Reproduce the following listing line for line, changing nothing.

------------------------------------------------------------

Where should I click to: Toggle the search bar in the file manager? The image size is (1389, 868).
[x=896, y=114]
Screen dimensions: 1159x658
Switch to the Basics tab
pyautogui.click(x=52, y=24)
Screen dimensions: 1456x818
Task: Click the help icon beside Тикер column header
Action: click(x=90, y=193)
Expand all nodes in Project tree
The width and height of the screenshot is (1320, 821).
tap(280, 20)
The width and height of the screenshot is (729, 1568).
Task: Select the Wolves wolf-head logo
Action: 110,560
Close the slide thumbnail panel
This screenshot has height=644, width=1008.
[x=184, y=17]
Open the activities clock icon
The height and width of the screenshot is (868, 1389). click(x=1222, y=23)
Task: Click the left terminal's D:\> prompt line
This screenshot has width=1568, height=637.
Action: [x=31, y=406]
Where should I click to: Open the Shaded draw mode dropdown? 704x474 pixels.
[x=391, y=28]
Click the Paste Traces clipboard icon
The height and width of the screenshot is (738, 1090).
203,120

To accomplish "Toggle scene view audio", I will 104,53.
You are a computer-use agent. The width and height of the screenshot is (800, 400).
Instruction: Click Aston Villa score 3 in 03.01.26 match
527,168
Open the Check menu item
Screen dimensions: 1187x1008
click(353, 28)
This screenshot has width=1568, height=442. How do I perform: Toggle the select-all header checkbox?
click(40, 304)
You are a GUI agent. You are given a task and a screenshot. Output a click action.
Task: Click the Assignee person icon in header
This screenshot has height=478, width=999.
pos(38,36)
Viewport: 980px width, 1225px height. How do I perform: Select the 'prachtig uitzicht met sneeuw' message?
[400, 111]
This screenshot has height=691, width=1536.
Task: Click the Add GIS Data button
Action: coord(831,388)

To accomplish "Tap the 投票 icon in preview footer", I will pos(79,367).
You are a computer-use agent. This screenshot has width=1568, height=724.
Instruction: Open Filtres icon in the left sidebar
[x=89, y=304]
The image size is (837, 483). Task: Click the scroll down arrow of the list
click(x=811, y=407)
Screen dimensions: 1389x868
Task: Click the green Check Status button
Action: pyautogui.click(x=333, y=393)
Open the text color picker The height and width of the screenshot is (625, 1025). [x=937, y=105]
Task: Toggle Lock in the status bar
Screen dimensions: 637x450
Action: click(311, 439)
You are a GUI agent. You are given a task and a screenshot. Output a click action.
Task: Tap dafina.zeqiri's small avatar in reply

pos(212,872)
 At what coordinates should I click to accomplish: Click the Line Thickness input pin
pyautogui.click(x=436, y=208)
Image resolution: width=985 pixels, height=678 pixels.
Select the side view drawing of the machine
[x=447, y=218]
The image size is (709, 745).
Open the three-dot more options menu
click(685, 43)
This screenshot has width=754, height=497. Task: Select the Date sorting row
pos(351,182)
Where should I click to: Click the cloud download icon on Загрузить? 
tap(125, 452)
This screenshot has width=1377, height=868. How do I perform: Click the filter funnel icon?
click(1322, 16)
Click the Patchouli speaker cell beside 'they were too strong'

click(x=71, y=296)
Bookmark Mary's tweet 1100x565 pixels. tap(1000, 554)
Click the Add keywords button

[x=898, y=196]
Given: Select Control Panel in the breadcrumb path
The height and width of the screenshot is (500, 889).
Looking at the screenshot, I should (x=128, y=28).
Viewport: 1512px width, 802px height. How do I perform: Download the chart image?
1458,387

------------------------------------------------------------

Full answer:
Where should I click to: Toggle the search bar in the file manager? The image size is (1389, 868).
[x=896, y=114]
Screen dimensions: 1159x658
Switch to the Basics tab
pyautogui.click(x=52, y=24)
Screen dimensions: 1456x818
Task: Click the help icon beside Тикер column header
Action: click(x=90, y=193)
Expand all nodes in Project tree
The width and height of the screenshot is (1320, 821).
tap(280, 20)
The width and height of the screenshot is (729, 1568).
Task: Select the Wolves wolf-head logo
Action: 110,560
Close the slide thumbnail panel
This screenshot has height=644, width=1008.
[x=184, y=17]
Open the activities clock icon
The height and width of the screenshot is (868, 1389). click(x=1222, y=23)
Task: Click the left terminal's D:\> prompt line
This screenshot has width=1568, height=637.
Action: [x=31, y=406]
Where should I click to: Open the Shaded draw mode dropdown? 704x474 pixels.
[x=391, y=28]
Click the Paste Traces clipboard icon
The height and width of the screenshot is (738, 1090).
203,120

To accomplish "Toggle scene view audio", I will 104,53.
You are a computer-use agent. The width and height of the screenshot is (800, 400).
Instruction: Click Aston Villa score 3 in 03.01.26 match
527,168
Open the Check menu item
Screen dimensions: 1187x1008
click(353, 28)
This screenshot has width=1568, height=442. How do I perform: Toggle the select-all header checkbox?
click(40, 304)
You are a GUI agent. You are given a task and a screenshot. Output a click action.
Task: Click the Assignee person icon in header
This screenshot has height=478, width=999.
pos(38,36)
Viewport: 980px width, 1225px height. How do I perform: Select the 'prachtig uitzicht met sneeuw' message?
[400, 111]
This screenshot has height=691, width=1536.
Task: Click the Add GIS Data button
Action: coord(831,388)

To accomplish "Tap the 投票 icon in preview footer", I will pos(79,367).
You are a computer-use agent. This screenshot has width=1568, height=724.
Instruction: Open Filtres icon in the left sidebar
[x=89, y=304]
The image size is (837, 483). Task: Click the scroll down arrow of the list
click(x=811, y=407)
Screen dimensions: 1389x868
Task: Click the green Check Status button
Action: pyautogui.click(x=333, y=393)
Open the text color picker The height and width of the screenshot is (625, 1025). [x=937, y=105]
Task: Toggle Lock in the status bar
Screen dimensions: 637x450
Action: click(311, 439)
You are a GUI agent. You are given a task and a screenshot. Output a click action.
Task: Tap dafina.zeqiri's small avatar in reply

pos(212,872)
 At what coordinates should I click to accomplish: Click the Line Thickness input pin
pyautogui.click(x=436, y=208)
Image resolution: width=985 pixels, height=678 pixels.
Select the side view drawing of the machine
[x=447, y=218]
The image size is (709, 745).
Open the three-dot more options menu
click(685, 43)
This screenshot has width=754, height=497. Task: Select the Date sorting row
pos(351,182)
Where should I click to: Click the cloud download icon on Загрузить? 
tap(125, 452)
This screenshot has width=1377, height=868. How do I perform: Click the filter funnel icon?
click(1322, 16)
Click the Patchouli speaker cell beside 'they were too strong'

click(x=71, y=296)
Bookmark Mary's tweet 1100x565 pixels. tap(1000, 554)
Click the Add keywords button

[x=898, y=196]
Given: Select Control Panel in the breadcrumb path
The height and width of the screenshot is (500, 889).
Looking at the screenshot, I should (x=128, y=28).
Viewport: 1512px width, 802px height. How do I perform: Download the chart image?
1458,387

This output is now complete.